Aim of the task: Whenever a line in the records below holds the string "icon", copy it out.

Material provided:
= Beginning of Section =
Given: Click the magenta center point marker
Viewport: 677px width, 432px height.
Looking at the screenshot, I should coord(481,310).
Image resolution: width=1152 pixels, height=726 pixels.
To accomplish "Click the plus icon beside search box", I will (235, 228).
= End of Section =
= Beginning of Section =
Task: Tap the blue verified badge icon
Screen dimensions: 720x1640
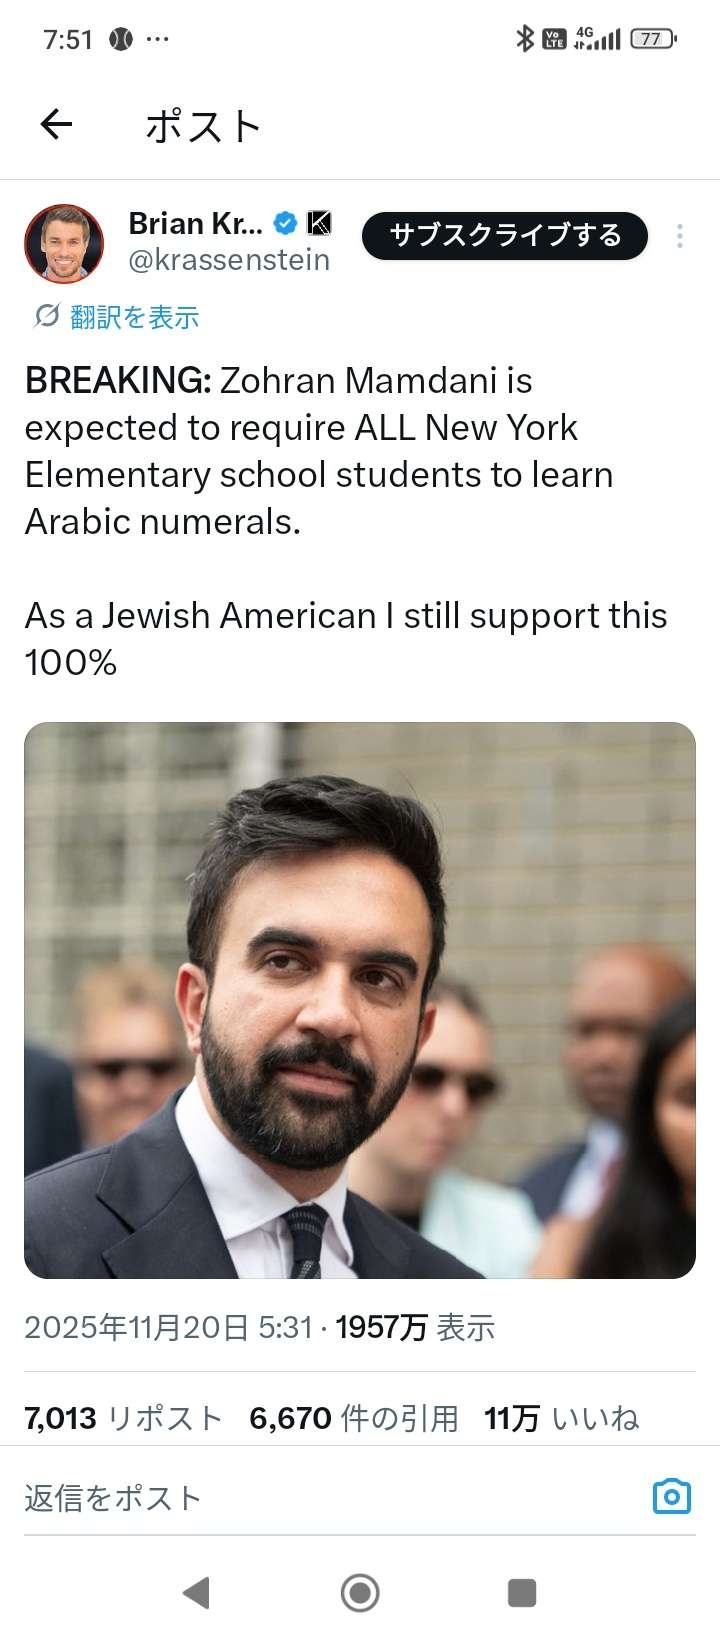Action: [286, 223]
= End of Section =
Exercise answer:
To accomplish "Click the plus icon beside search box", I will (235, 228).
Task: Tap the blue verified badge icon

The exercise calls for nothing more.